The last business term, which we will look at today, is the word earnest. It occurs in the same verse which we read before. Eph 1: 13 "Ye were sealed with the Holy Spirit of promise, which is the earnest of our inheritance until the redemption of the purchased possession." God not only seals us when we become His children, but He gives us something which He calls an earnest. The old Hebrew custom will convey some meaning of this figure. The earnest was a guarantee and in some sense a sample, a first installment of the thing covenanted for. So with us it is the beginning of that which God means to give later more fully.

When Jeremiah bought back his old estate, he probably received from its former owner a handful of soil taken from the farm according to the ancient custom, as a token that he should have the whole of it. This first installment or earnest of future possession used to accompany all the deeds of ancient times. The covenant was not only sealed, but along with it came a little pledge of future possession. God uses this figure to teach us a precious truth. He not only gives us a promise, confirmed by an oath, of what He is going to do for us, but the Holy Spirit gives a part of that which is yet to come into our hands. He begins to pay it over to us from the very commencement of the contract. As fast as we can take in the soil of heaven we are put in possession of it.

The future inheritance is transfused into our life here in some measure. There is nothing that we shall have or that we shall be in the fullness of glory but we begin to have and to be in the days of grace. There is not a song we shall sing in heaven but we shall begin to learn it here. There is not a glory or a purity or a power awaiting us yonder but we have received the beginnings of here. The fullness of eternal life we begin to receive here on earth : and if we do not have it here in foretaste, beloved, we shall not have it there. As we sit here this morning in His holy presence, do we realize that we have all heavenly things, not only in promise, but that we are really tasting them?

This word earnest is used not only in reference to our spiritual possessions, but about our physical life also. It has been very impressive to me to find out this truth about divine healing. God begins to give us the resurrection life of His dear Son here on earth. We have an earnest not only of the purity and bliss of heaven, but the beginnings of resurrection life in physical power in our nerves and veins. Speaking of this, Paul says:

"For we know that if our earthly house of this tabernacle were dissolved, we have a building of God, an house not made with hands, eternal in the heavens.

For in this we groan, earnestly desiring to be clothed upon with our house which is from heaven:

If so be that being clothed we shall not be found naked.

For we that are in this tabernacle do groan, being burdened; not for that we would be unclothed, but clothed upon, that mortality might be swallowed up of life.

Now he that hath wrought us for1 the self-same thing is God, who also hath given unto us the earnest of the Spirit.

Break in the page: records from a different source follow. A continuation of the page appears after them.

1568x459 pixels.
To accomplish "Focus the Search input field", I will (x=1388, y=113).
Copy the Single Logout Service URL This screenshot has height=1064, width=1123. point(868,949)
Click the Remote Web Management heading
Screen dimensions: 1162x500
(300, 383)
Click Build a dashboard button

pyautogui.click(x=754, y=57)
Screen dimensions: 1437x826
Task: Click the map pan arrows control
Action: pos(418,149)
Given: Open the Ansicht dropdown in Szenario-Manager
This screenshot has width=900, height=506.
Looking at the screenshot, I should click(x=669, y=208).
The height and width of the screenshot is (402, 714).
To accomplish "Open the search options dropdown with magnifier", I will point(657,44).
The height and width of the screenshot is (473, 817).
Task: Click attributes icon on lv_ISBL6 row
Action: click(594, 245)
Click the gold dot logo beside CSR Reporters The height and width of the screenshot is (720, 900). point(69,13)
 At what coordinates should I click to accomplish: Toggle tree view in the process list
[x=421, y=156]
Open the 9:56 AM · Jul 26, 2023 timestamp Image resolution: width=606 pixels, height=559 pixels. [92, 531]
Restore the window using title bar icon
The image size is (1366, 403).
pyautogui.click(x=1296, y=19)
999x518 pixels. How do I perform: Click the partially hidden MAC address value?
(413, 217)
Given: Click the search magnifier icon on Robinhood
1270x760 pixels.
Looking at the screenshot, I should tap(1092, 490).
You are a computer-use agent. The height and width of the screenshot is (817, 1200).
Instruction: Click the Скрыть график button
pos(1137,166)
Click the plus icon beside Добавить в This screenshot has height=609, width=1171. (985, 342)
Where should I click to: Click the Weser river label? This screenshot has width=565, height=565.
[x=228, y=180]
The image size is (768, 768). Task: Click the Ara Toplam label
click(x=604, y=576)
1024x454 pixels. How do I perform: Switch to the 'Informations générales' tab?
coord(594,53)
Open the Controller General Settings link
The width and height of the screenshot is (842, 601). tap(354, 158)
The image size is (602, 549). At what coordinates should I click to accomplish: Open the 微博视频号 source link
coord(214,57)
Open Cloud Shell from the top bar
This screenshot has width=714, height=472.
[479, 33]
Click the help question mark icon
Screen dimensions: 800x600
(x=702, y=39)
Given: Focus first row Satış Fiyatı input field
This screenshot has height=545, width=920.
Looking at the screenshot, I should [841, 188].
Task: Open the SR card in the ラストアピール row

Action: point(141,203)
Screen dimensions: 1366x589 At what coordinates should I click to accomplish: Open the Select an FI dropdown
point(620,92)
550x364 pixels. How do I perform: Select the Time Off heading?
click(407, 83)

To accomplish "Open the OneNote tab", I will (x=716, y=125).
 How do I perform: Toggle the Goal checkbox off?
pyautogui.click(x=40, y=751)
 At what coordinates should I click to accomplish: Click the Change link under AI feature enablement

Therefore we are always confident."

The Spirit is giving us now the first fulfillment of the promise of resurrection life. We can know it in the beating of the heart, and the fresh energy of the whole frame. Resurrection life has indeed already begun.

God has given us this morning three great words: His covenant of grace; the seal of the Holy Spirit; and the earnest of an inheritance which Jesus died to bring to us, and of which He has become the sponsor and guardian. Are you sure that you have them all, dear friends? Are you sure you are trusting in His covenant, and not your own, and that you have received His pledges and the surety of His word and love? May God begin today to renew His covenant and seal, and press into our lives the earnest of His promises of future glory in abundant foretaste, so that there shall not be room enough to receive it.